TÜRK Silahlı Kuvvetleri’nde komutanların yolsuzluk iddiasıyla yargıç önüne çıkarılması ile AB’den koşullu müzakere tarihinin zamanlama açısından çakışması komplo teorilerine malzeme oldu.
Deniliyor ki, ‘Önce bağımsız yargı yıpratıldı, şimdi de sıra Türk ordusuna geldi’.
Peşinen söyleyelim, her komplo teorisinde olduğu gibi, iki bağımsız olay arasındaki görünür ilişkiyle, nedensellik irtibatı karıştırılıyor. Doğru denklemi tartışmak istersek;
Evet, bu yargı ve TSK’nın ekonomideki payı AB’ye uygun değil.
Ama ve fakat laik yargı ile TSK, AB açısından en büyük güvencedir.
* * *
Sizce küresel oyuncular açısından hangisi daha önemlidir? 1) Hákimlerin, savcıların yerel suç baronlarıyla çıkar ilişkisi, istihbarat örgütlerinin arabuluculuğu mu? 2) Yoksa çokuluslu şirketlerin milyarlarca dolarının Türkiye’deki kara deliklerde batması ve yargının biraz çaresiz, biraz da taraflı davranması mı?

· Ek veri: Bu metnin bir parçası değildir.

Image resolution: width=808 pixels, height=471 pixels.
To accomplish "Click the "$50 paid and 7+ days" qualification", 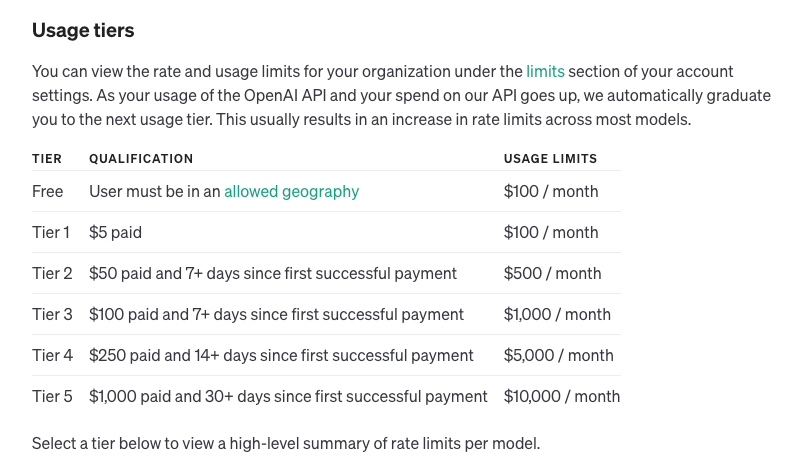I will (273, 273).
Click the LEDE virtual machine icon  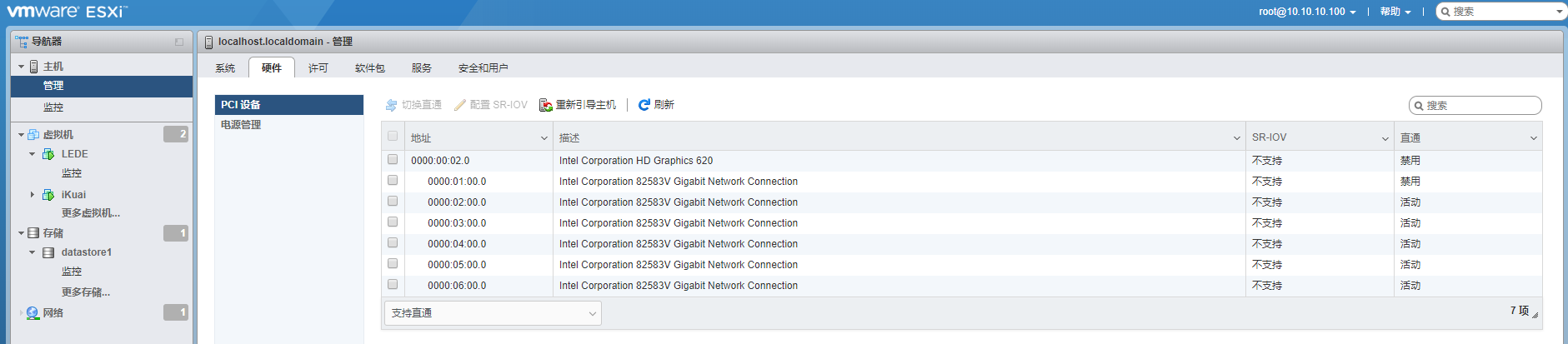pos(48,154)
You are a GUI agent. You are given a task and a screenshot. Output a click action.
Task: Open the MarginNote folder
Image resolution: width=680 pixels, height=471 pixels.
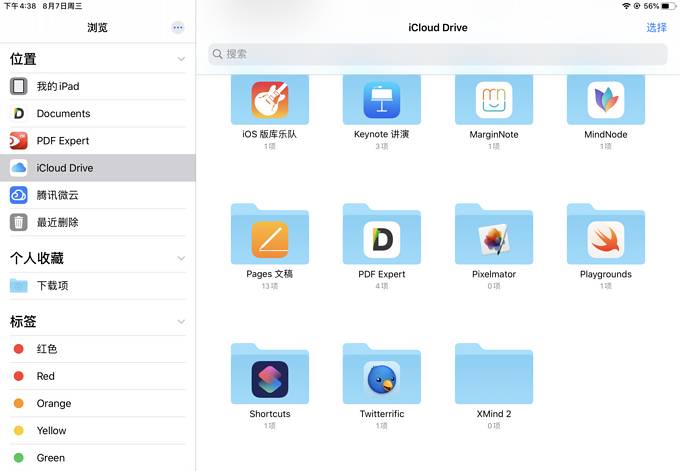point(494,100)
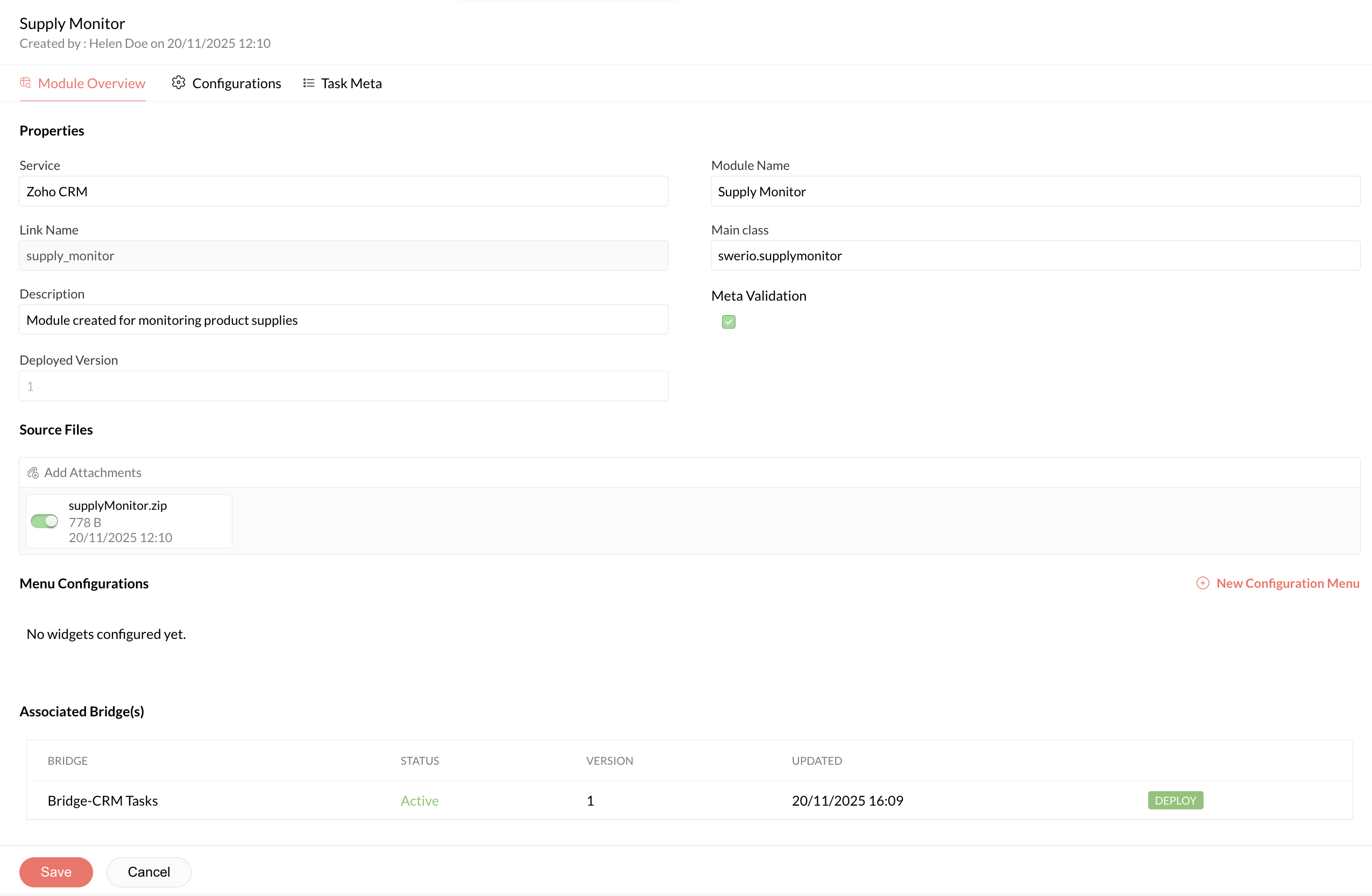Focus the Module Name input field
Screen dimensions: 1372x896
[x=1035, y=191]
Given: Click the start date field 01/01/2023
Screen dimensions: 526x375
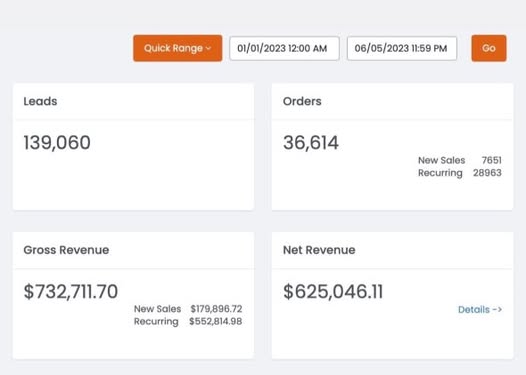Looking at the screenshot, I should pyautogui.click(x=284, y=48).
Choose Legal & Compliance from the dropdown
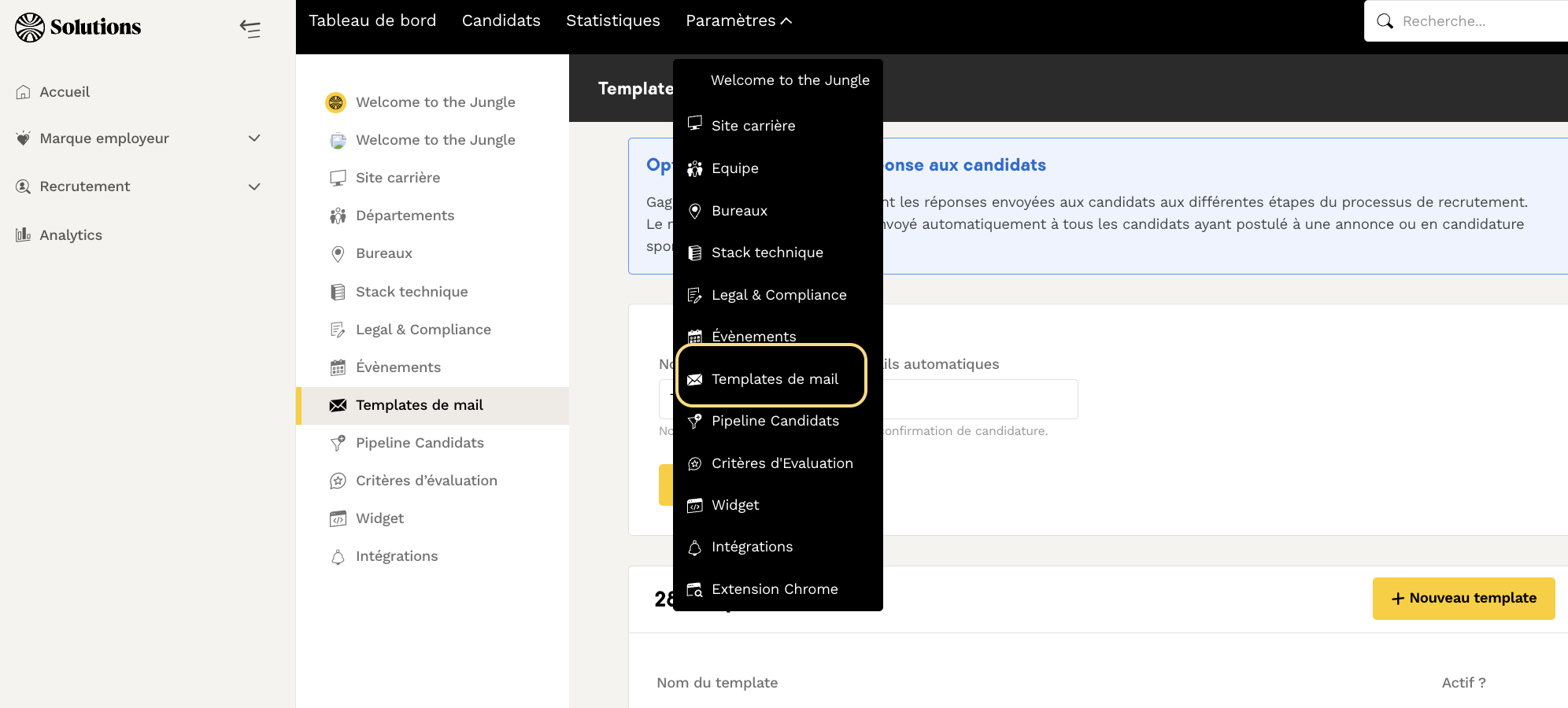Screen dimensions: 1568x708 coord(778,295)
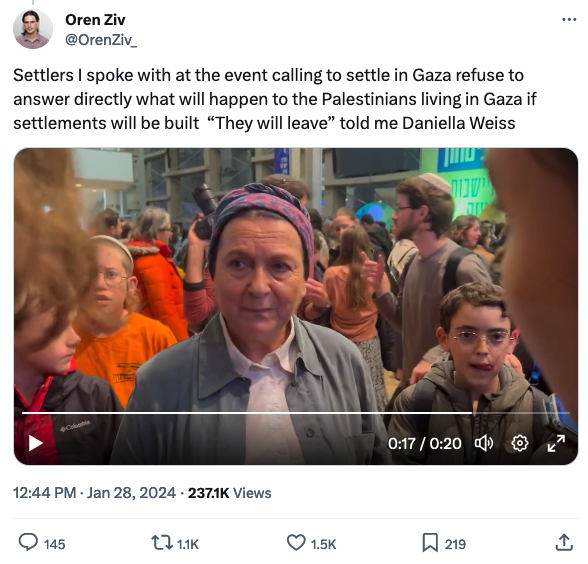Show the 1.1K reposts count
The width and height of the screenshot is (588, 564).
click(188, 544)
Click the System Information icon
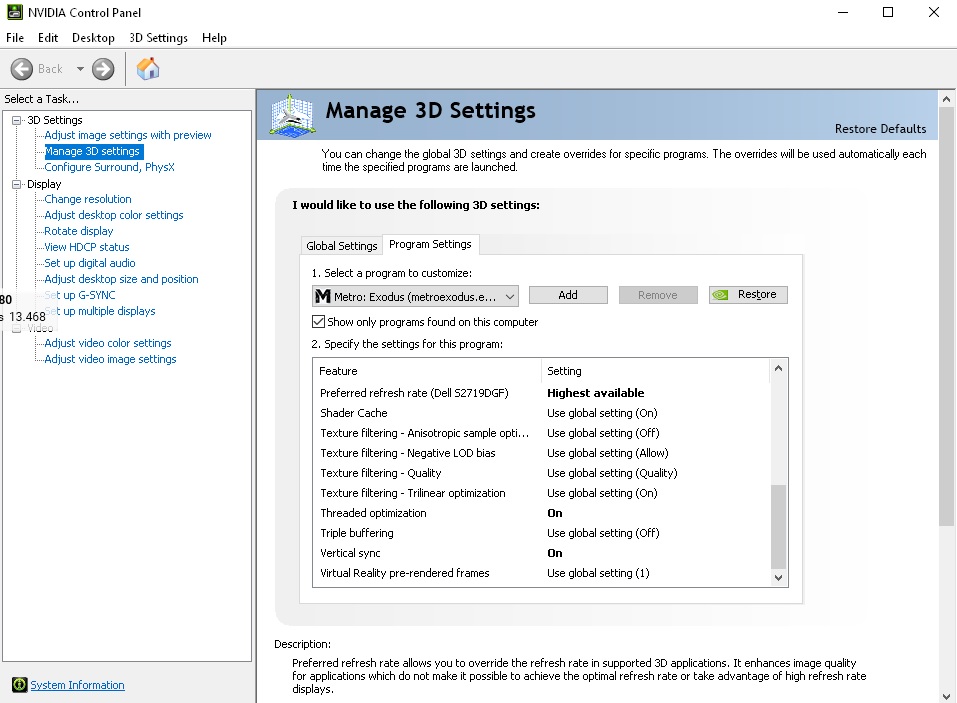The image size is (957, 703). pyautogui.click(x=19, y=685)
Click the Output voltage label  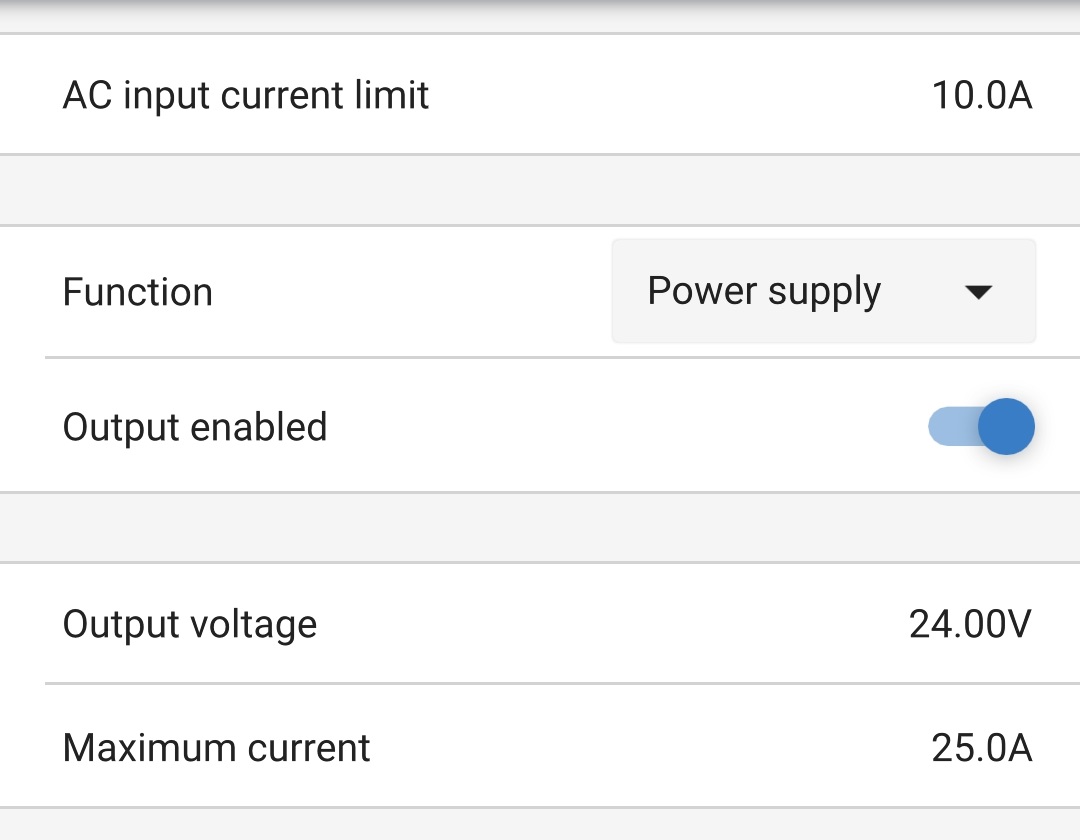pos(190,623)
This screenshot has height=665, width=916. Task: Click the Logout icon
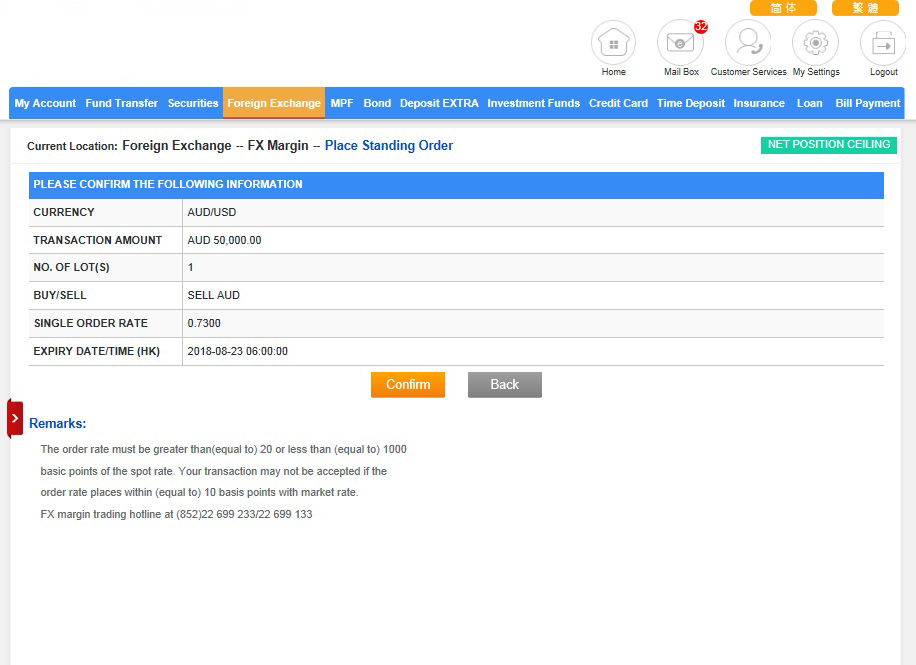point(883,44)
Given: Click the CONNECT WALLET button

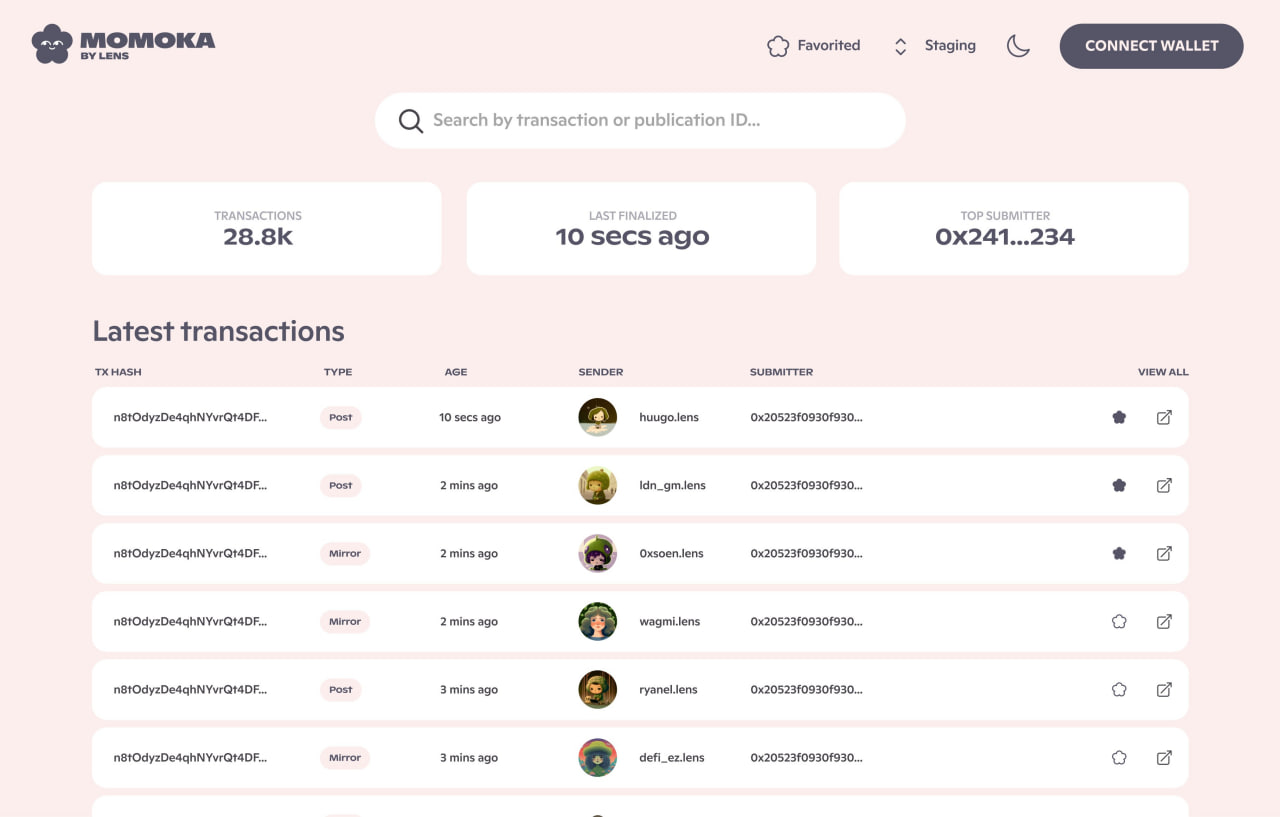Looking at the screenshot, I should coord(1151,46).
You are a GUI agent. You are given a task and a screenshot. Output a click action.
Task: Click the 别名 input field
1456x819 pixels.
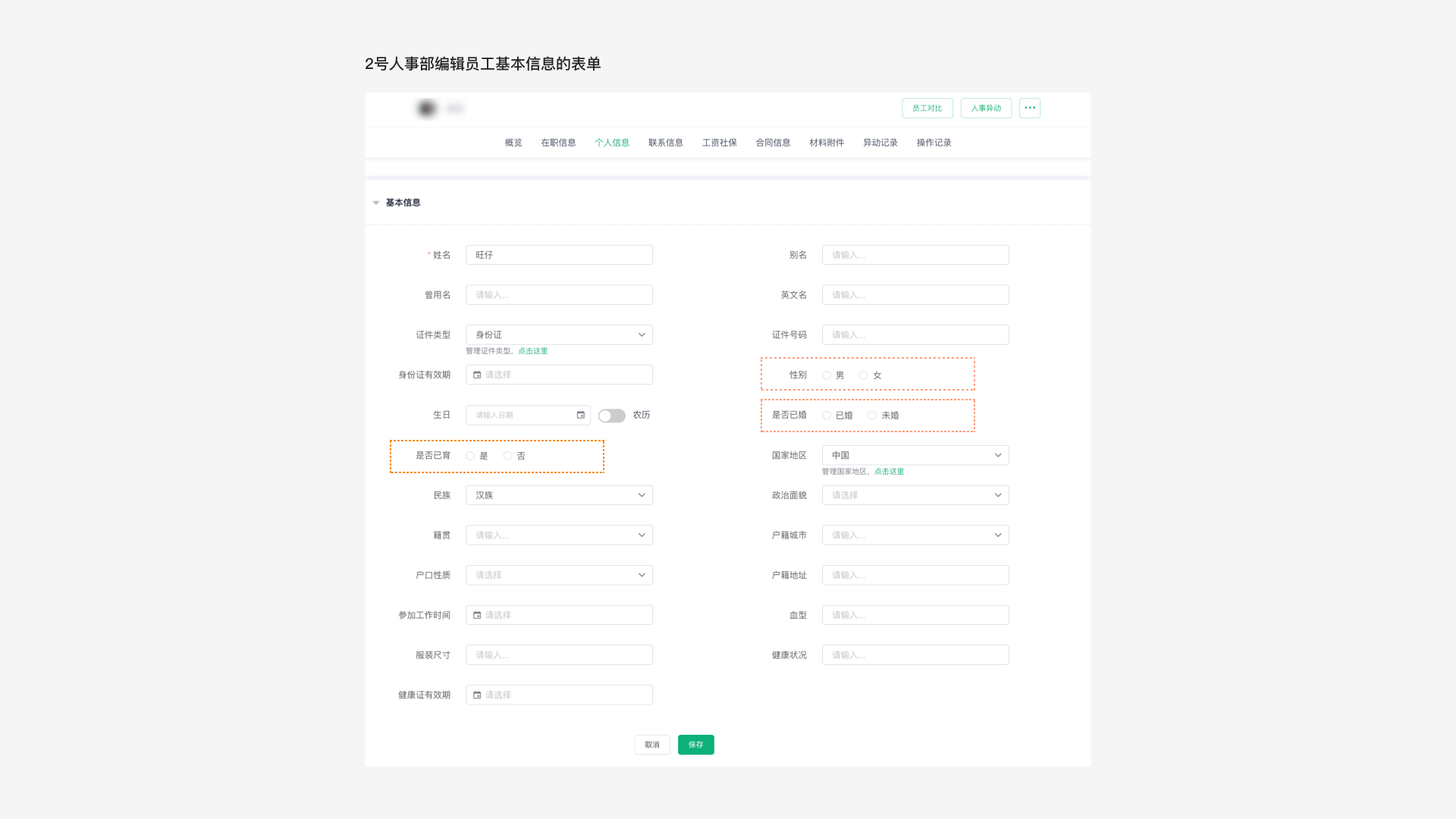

Eğer ikincisi diyorsanız... O zaman gazete manşetlerine Yargıtay, Çakıcı ve MİT haberleri değil... Türkiye’de anlı şanlı holdinglere para kaptıran ve geri alamayan Nokia, Motorola, Templeton ve Telia Sonera davalarının hákimleri çıkmalıydı.
Yine aynı mantıkla, AB açısından emekli bir amiralin yolsuzluk iddiasıyla yargılanması çok heyecan verici değildir. Benzer görüntüler Latin Amerika’da gündelik haberdir, üçüncü dünyada Pembe Dizi’dir.
Buna karşılık, Türk Silahlı Kuvvetleri’nin ekonomideki rolü hayli tartışmalıdır.
Türk Silahlı Kuvvetleri’nin askeri amaçlı üretimi, emeklilik fonlarıyla kurulan holdingler... Tıpkı Latin Amerika’da, Çin’de, Pakistan’da, Vietnam’daki gibi verimlilik ve rekabet hukukuna aykırılık yönünden sorgulanacaktır:
Türkiye’de ve dünyada silahlı kuvvetlerin üretime katılması, 1920 ve 30’ların ithal ikamesi anlayışının bir sonucudur. Gümrük Birliği sayesinde bu ekonomik yaklaşım artık tarih oldu!
Silah üretimini, ağır sanayi ağının kurulması için gerekli hatta zorunlu gören zihniyet de demode. Bugün otomotiv sektörünün daha geniş bir yan sanayii var.
Bağımsızlık meselesine gelince... AB’ye katılırsak, zaten ortak dış politika ve savunma önceliği uygulayacağız.
* * *
Türk Silahlı Kuvvetleri’nin üretim ve yatırımları -yolsuzluk iddiaları da- tartışılabilir.
Ama Avrupa’da, içinde en ucuz orduyu besleyen ülkenin Türkiye olduğu gerçeği ortadadır.
2005 bütçesinde faiz dışı harcamaların yüzde 12’si savunmaya yöneliktir. Milli gelirin yüzde 4’ü ile 5’inin (NATO ortalamasının iki katı) savunmaya ayrıldığı hesaplanır. Demek ki, 12-15 milyar dolardan söz ediyoruz.
Bu rakamı Fransa (24.2 milyar dolar), Almanya (20.1 milyar dolar) veya Belçika (2.1 milyar dolar) ile kıyaslarsak yüksek gözükebilir. Ama asker başına yıllık harcama hesabıyla bakıldığında;
AB’nin en büyük 15 ülkesinde asker başına ortalama harcama 80 bin dolardır.
AB’nin en iyi savaşan ordusunu besleyen İngiltere’de yine asker başına 150 bin dolardır.
Türk ordusunda ise asker başına 15-20 bin dolardır.
Demek ki, AB 60 bin kişilik ordusunu Avrupa’da beslese 5 milyar dolar harcayacak. Türkiye’de tutsa dörtte birine mal edecek. Üstelik Ortadoğu, Kafkaslar ve Orta Asya’ya stratejik yakınlık da cabası.
* * *
Bu topraklarda modernleşme çabaları hep Silahlı Kuvvetler merkezli oldu, unutmayın.
AB’nin Türk Silahlı Kuvvetleri’ne itirazdan çok daha fazla ihtiyacı var, yanlış anlamayın!